Throughout college, I struggled with an eating disorder. In many ways, it first manifested itself during Yom Kippur freshman year.
From there, it was a downward spiral into self-hatred, an obsession with calories, and compensatory cardio. Four Yom Kippurs in a row, I fasted too easily. The challenge was not for me to abstain from eating for one day. Rather, it was to get myself to eat regularly the rest of the year.
I particularly struggled during the High Holy Days, when socializing often meant feast-like meals with brisket, challah and babka all on the same table. I would try desperately to control my eating during the holidays by skipping breakfast and lunch or going to the gym after dinner.
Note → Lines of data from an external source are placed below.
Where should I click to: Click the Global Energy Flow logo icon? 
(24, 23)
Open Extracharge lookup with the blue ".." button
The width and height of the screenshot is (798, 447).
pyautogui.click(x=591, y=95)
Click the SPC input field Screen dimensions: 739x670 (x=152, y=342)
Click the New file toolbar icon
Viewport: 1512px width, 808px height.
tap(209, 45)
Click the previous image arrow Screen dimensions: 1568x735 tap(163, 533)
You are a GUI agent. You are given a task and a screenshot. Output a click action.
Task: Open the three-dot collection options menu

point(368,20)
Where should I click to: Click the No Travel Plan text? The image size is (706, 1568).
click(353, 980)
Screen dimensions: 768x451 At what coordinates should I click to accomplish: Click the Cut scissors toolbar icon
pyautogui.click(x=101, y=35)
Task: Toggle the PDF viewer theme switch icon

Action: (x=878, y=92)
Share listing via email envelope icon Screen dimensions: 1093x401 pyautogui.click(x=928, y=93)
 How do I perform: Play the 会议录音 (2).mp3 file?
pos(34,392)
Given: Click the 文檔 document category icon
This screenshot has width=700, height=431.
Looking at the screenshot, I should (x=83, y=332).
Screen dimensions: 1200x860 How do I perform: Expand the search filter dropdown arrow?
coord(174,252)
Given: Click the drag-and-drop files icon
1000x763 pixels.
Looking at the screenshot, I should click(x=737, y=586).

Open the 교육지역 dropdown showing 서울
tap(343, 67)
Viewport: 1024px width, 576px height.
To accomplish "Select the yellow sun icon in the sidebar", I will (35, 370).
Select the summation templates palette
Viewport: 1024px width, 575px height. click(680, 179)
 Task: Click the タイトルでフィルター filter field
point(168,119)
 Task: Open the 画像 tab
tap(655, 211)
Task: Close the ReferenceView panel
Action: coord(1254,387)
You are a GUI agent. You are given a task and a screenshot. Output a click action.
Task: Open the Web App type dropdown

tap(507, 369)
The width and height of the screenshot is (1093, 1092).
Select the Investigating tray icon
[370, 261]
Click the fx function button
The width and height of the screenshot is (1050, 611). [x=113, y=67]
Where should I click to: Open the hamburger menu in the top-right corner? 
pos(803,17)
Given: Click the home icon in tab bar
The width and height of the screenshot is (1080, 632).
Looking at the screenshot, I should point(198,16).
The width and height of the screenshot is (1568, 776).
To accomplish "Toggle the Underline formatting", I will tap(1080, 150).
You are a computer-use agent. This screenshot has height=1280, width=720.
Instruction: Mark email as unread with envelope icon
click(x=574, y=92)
Last year, I even started the fast several hours early. By the time I finally rationalized eating, it had been a full 28 hours without food or water. I convinced myself that I wasn’t hungry, but intellectually I knew that I had reached my breaking point.
When I told my therapist about that fast a few days later, I saw the familiar look on her face. It’s the one where she tilts her head slightly to the right and looks at me compassionately. I know that when she gives that look, she’s reflecting back to me what I need to give myself. So, in an effort to acknowledge my eating disorder, understand the cause of it, and learn how to love myself, I began 5777 with a commitment to therapy and an attitude of acceptance instead of a need for control.
This year, as I stood at the harbor to cast off my sins, I apologized for breaking a boy’s heart. I asked forgiveness for not responding to phone calls and texts from my loving grandparents. I prayed that God would forgive me for turning down a full scholarship to law school in favor of the unknown. This was a familiar routine for me. The transgressions were different, but the act of tashlich was the same.
Four Yom Kippurs in a row, I fasted too easily.
Except this year, there was one more person I was asking for forgiveness from: myself.
In the past, my repentance focused only on what I believed I had done to others. But I realize now that it’s not enough to ask other people to forgive me, nor is it enough to ask God to inscribe me in the book of life. Because until I change the nature of my relationship with myself, I am bound to repeat the mistakes of the past.
Needless to say, it’s been a challenge. Dismantling the set of rules I created for myself — governing where, when, and what I could eat — highlighted just how tightly I had been clinging to my need for stability in what has otherwise been a transitional period in my life.
Approaching the High Holy Days this year, I was confronted with the choice of whether or not to fast. My therapist says that it’s up to me — I’m not at an unhealthy weight and there is no physical risk — but I found myself wondering what God will think of me. Will my lack of piety make my Day of Atonement less spiritual? When I find myself having these thoughts, I remind myself that our bodies and souls are God’s greatest masterpiece. To live in my body and only be critical of it is perhaps the deepest transgression I could commit.
I am worried that without the act of fasting, I won’t feel like I’ve completed the Yamim Noraim. After all, the past four years I did it in true overachiever fashion. To go from fasting more than necessary to not fasting at all feels drastic.
But perhaps that’s the point. For everyone else, fasting is an act of disruption to daily life. It’s meant to shake us from our slumber and remind us that life is a gift we are blessed with each day. In my case, eating on Yom Kippur will be a break from what was once my routine. It will remind me that I am not less deserving of compassion and healing than anyone else I ask for forgiveness from.